By default, **et.data.get_data()** will download files to earth-analytics/data/earthpy-downloads under your home directory, and it will create the necessary directories if they do not already exist.

In [72]:
# Set work directory to earth-analytics
os.chdir(os.path.join(et.io.HOME, 'earth-analytics'))

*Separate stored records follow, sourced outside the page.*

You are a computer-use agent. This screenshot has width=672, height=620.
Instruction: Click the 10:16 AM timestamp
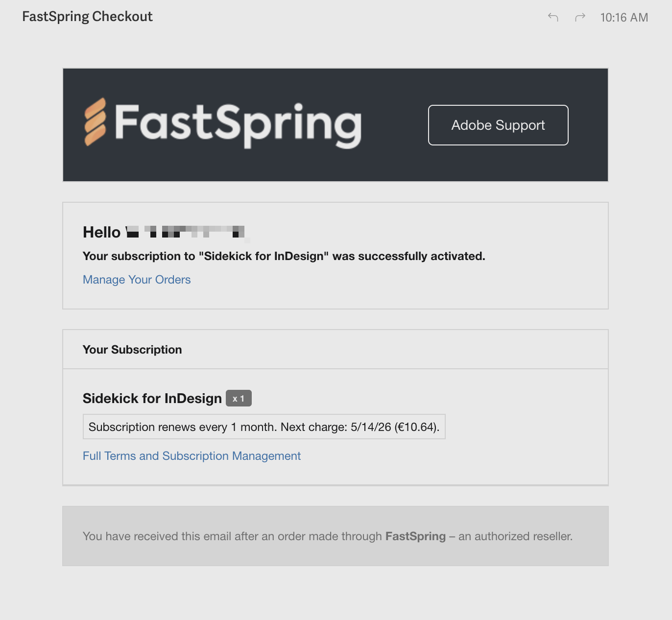pyautogui.click(x=624, y=17)
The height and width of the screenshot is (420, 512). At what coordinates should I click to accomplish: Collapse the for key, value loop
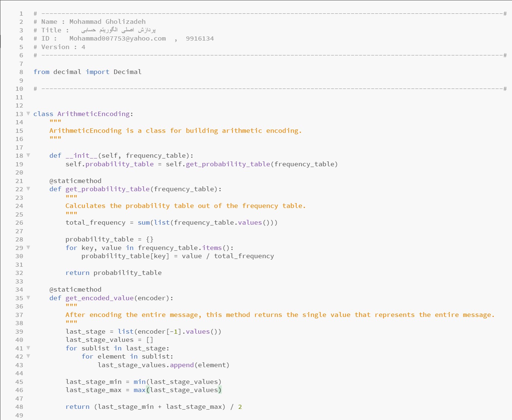(28, 247)
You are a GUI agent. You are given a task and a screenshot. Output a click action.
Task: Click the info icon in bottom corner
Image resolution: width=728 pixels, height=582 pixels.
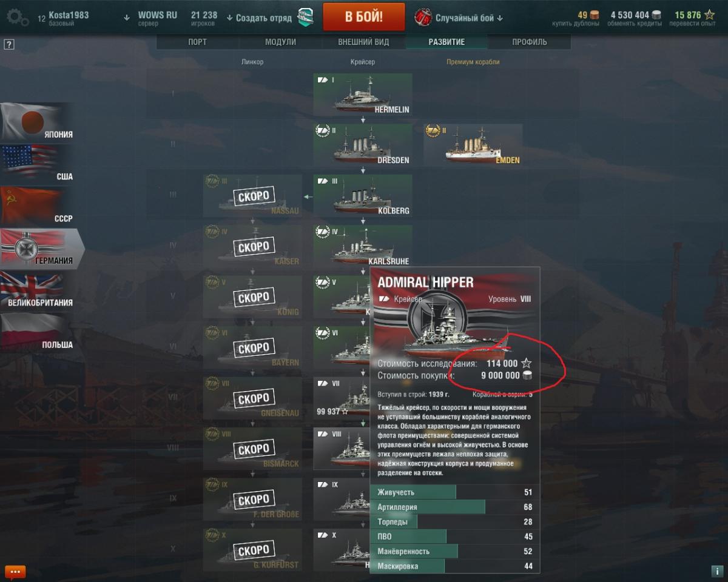click(715, 571)
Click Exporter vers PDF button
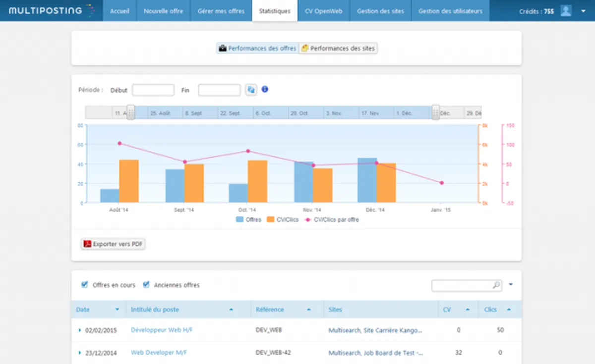The image size is (595, 364). tap(113, 244)
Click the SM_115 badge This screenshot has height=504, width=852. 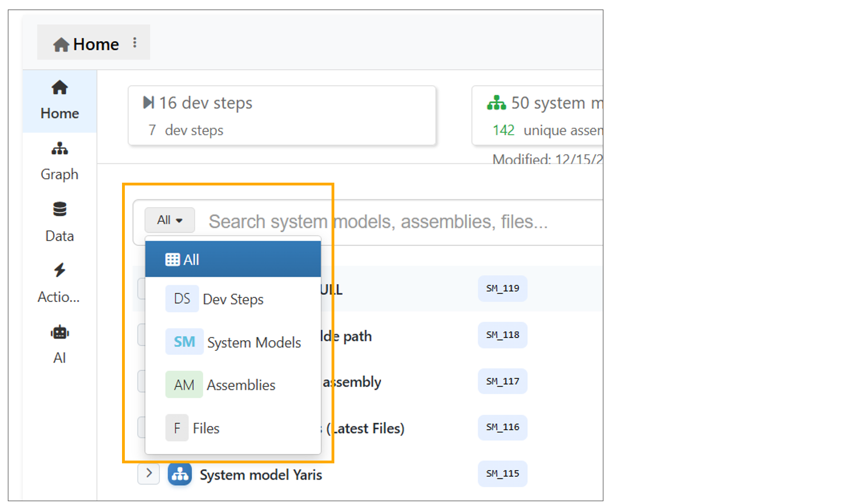[503, 473]
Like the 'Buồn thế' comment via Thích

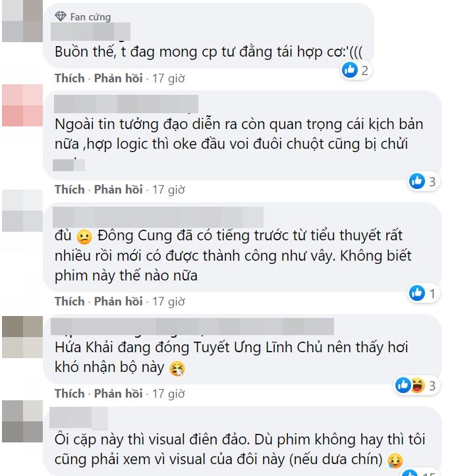70,78
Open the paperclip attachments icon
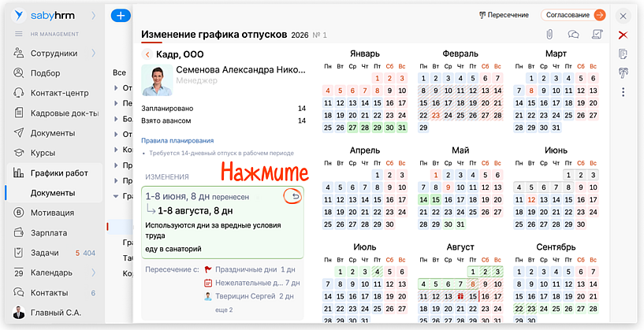Viewport: 644px width, 330px height. [x=550, y=34]
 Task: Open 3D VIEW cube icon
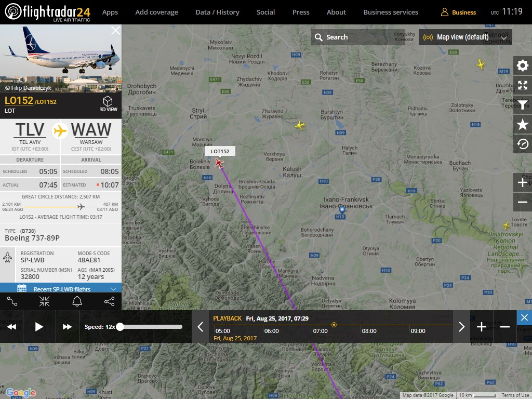coord(108,104)
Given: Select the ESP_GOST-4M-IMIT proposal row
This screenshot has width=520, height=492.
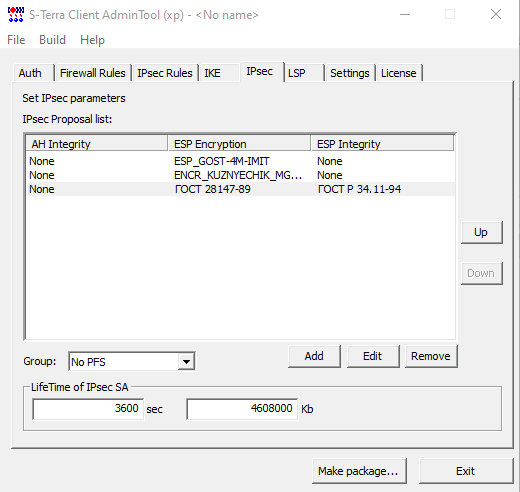Looking at the screenshot, I should tap(240, 161).
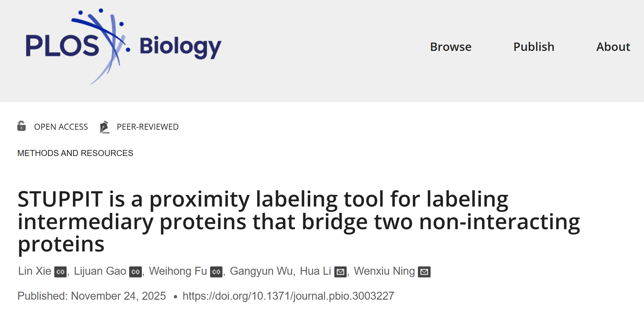Screen dimensions: 644x309
Task: Open the Browse menu
Action: click(x=451, y=47)
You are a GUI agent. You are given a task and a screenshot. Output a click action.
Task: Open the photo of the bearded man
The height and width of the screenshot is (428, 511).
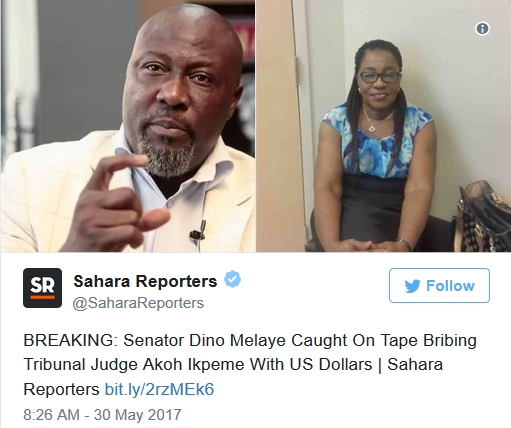pos(128,126)
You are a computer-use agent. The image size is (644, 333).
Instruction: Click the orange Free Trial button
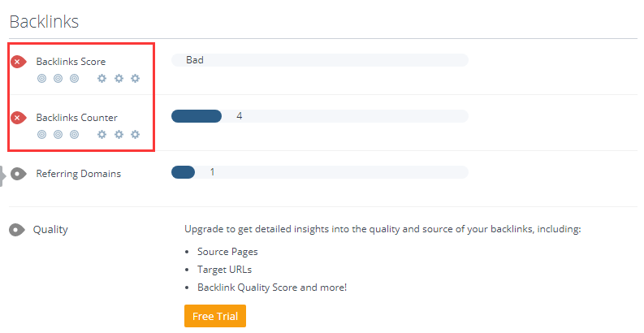tap(214, 316)
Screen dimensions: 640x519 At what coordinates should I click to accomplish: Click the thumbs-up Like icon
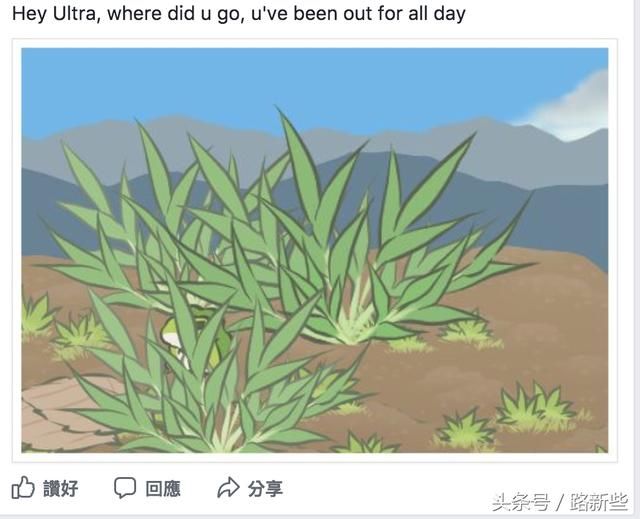(23, 488)
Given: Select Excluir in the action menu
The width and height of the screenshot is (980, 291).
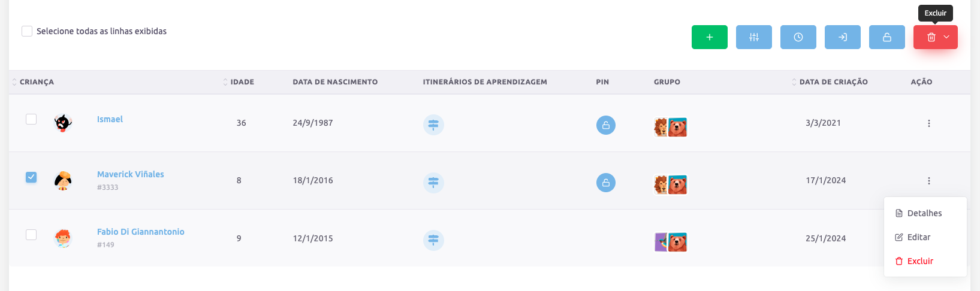Looking at the screenshot, I should click(x=920, y=261).
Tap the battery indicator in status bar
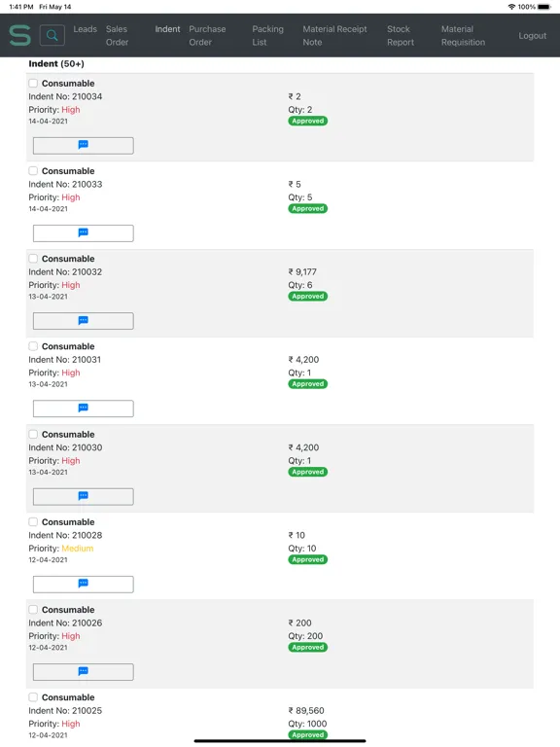This screenshot has height=747, width=560. coord(544,7)
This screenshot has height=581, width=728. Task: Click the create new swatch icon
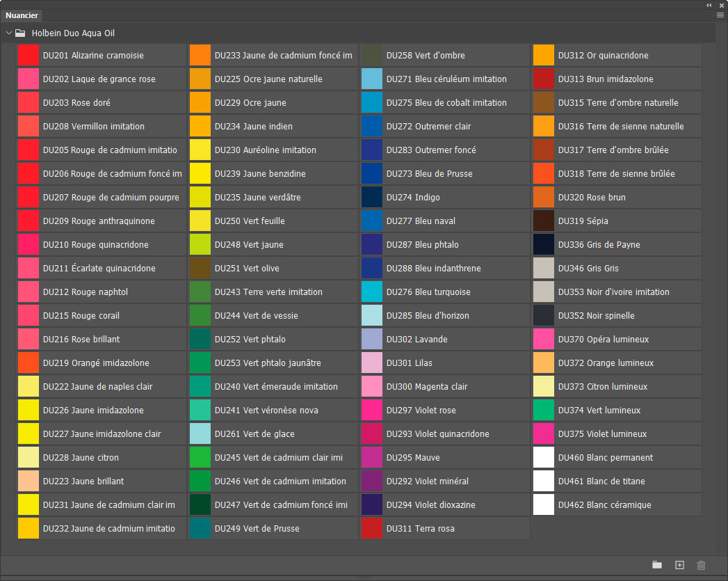pos(680,565)
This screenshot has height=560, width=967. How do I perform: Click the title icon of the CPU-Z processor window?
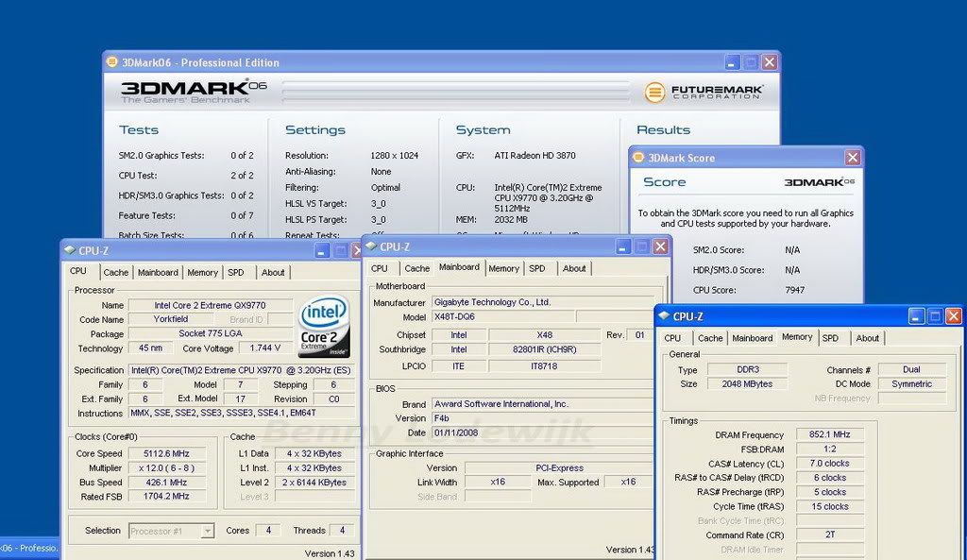tap(69, 250)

# Creat a path to the data folder
data_folder = os.path.join('data\\earthpy-downloads\\avg-monthly-temp-fahr')

In [18]:
os.getcwd()

'C:\\Users\\user\\earth-analytics'

In [10]:
data_folder_D = os.path.join('C:/Users/user/Documents/Program Language/Python/earth-analytics')

## Glob in Python
glob is a powerful tool in Python to help with file management and filtering. While os helps manage and create specific paths that are friendly to whatever machine they are used on, glob helps to filter through large datasets and pull out only files that are of interest.

In [11]:
file_list = glob(data_folder)
file_list

['data\\earthpy-downloads\\avg-monthly-temp-fahr']

In [12]:
file_list_D = glob(data_folder_D)
file_list_D

['C:/Users/user/Documents/Program Language/Python/earth-analytics']

In [19]:
# Create a list containing a specific file name
glob(os.path.join(data_folder, 'San-Diego', 'San-Diego-1999-temp.csv'))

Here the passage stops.